New minimum nutrition standards for English school food, designed to ensure healthier eating, has resulted in the banning of certain products high in salt, fat and sugar.
This has disappointed some sections of the food industry.
"FDF regrets that the standards ban certain foods from being vended in schools," said FDF director general Melanie Leech.
"Positive actions are always more effective than prescription.
"The UK food and drink manufacturing industry fully supports the governments drive to improve the standards of school meals, and played a constructive part in the school food consultation process."
The department for education and skills however believes that the standards will improve the quality of food in schools and "undo decades of neglect in school meals provision".
"They are the result of over a years work and have been widely consulted with professional associations, dietitians, health charities, and food and drink organisations," it said in a statement last week.
In line with the recommendations of the School Meals Review Panel, from this September food-based standards will ensure that school lunches are free from low quality meat products, fizzy drinks, crisps and chocolate or other confectionery.
In addition, high quality meat, poultry or oily fish will be made available on a regular basis while pupils will be served a minimum of two portions of fruit and vegetables with every meal.

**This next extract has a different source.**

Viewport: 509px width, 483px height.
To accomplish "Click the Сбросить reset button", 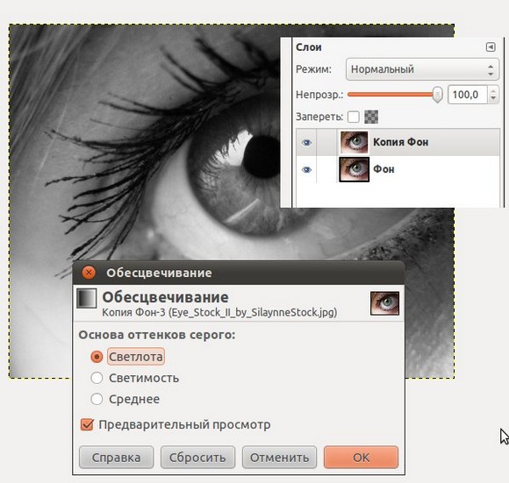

Any deep-fried items will be restricted to no more than two portions in a week. Schools will also be made to end the sale of junk food in vending machines and tuck shops.
"These new standards will start to undo decades of neglect and ensure that healthy eating is the norm in every school," said education secretary Alan Johnson.
"The health of our young people is not an area for compromise. Providing pupils with a healthy balanced meal that will give them the energy, vitamins and minerals they need to learn and play is essential, but we will go further, helping schools to teach every pupil skills in diet, nutrition, practical food preparation and cooking to ensure they make the right choices throughout life."
School food nutrition is a hot topic in the UK. In addition to increasing school funding by 50 per cent since 1997, the government claims to be investing £ 220 million to help schools and local education authorities invest in school meals, training and increased hours for cooks, and kitchen equipment.
Some 60 million has already been invested, with a further £ 160m over the following two years.
In addition, the Food Standards Agencys voluntary target nutrient specifications set maximum levels for total fat, saturated fat, sodium/salt and sugar in a range of manufactured foods used in school meals, including bread, poultry products, soups, sausages and burgers. In addition, target minimum values for protein have been set for certain products to help ensure an adequate protein intake when pupils select vegetarian options.